In the 1990s, the PC software market was exploding thanks to Windows 95; thousands of new developers appear every month with a new program, a new vision. In many cases they were very simple applications, in others they were complex programs and, of course, video games.
But all this was before the Internet became so popular that finding any program was a matter of doing a search. In addition, not everyone dared to take out the wallet with the risks of buying the wrong program.
Shareware, a way to use complete payment programs
Fortunately, those of us who had limited access to the Internet because they did not allow us to grab the daytime phone line, At least we have at our disposal monthly magazines that include albums (floppy disk, cassette or, especially, CD-ROM) with hundreds of shareware licensed programs that we can try everything we want before making the purchase.
Shareware should not be confused with freeware. The second is a complete and free program, but of those there were few and they were not always the best option.
Instead, a shareware program allows us limited access to a complete paid program, a kind of demonstration of what it is capable of. For all intents and purposes, the code is the same as the one you can buy, but the limitations ensure that sooner or later we will have to pay.

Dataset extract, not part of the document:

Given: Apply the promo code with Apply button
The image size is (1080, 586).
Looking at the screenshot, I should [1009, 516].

There were many kinds of limitations; for example some programs only left us half an hour to be used, or some features were greyed out and could not be used. Even in some cases, there was no limitation and we just had to accept a window to be opened from time to time.

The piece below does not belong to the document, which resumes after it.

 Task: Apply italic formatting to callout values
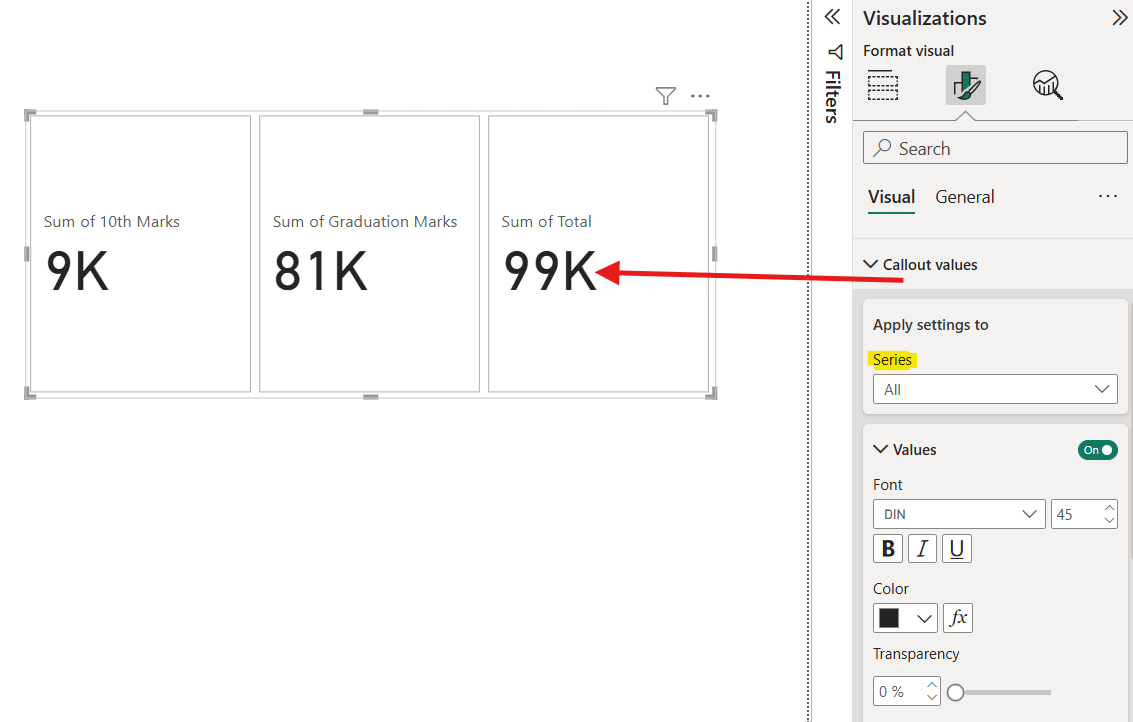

In the case of video games, it was normal that we only had access to the first levels of the game. This versatility allow developers to choose the most suitable business model For your company.
The difference between shareware and demos is that the program is complete, and we just have to buy a license to disable the limitations. This is very important in the case of games, usually the heaviest programs.
If we download a demo and we like the game, we would have to download the full game, while if it is shareware, We already had the complete game ready to be activated. This is a very important time and data saving in the era of modems.
The importance of shareware for gamers
This is one of the reasons for the popularity of shareware in the 90s, but not the only one. Another reason we have to look for in the license that the programs had, which not only does not prohibit copying the program, but encouraged users to share it with their friends and acquaintances.
In this way, shareware programs made use of the idea of P2P before this technology became popular in the 2000s. Companies understood the importance of word of mouth to popularize their games.
For many young people like me, shareware programs were the window to enjoy the latest games of the moment without having to pay; even if they only give us a few hours of play, we can always try again with a higher difficulty. You will be surprised to know how many times a young person can play the same levels over and over again before he gets bored.
Undoubtedly, Doom is the quintessential shareware game, although id Software also relied on this system for other games. Countless teens copied these shareware versions, which undoubtedly helped their popularity and nostalgia for the game.
That is why it is appropriate that Bethesda announced this week that we will be able to play the first levels of the new Doom game for free, and that if we like it we can buy it.
Today shareware has been replaced by apps with micropayments, and in the case of video games the number of titles that do not even have a demo is baffling, and we have to trust videos and analysis to know if we are going to like them.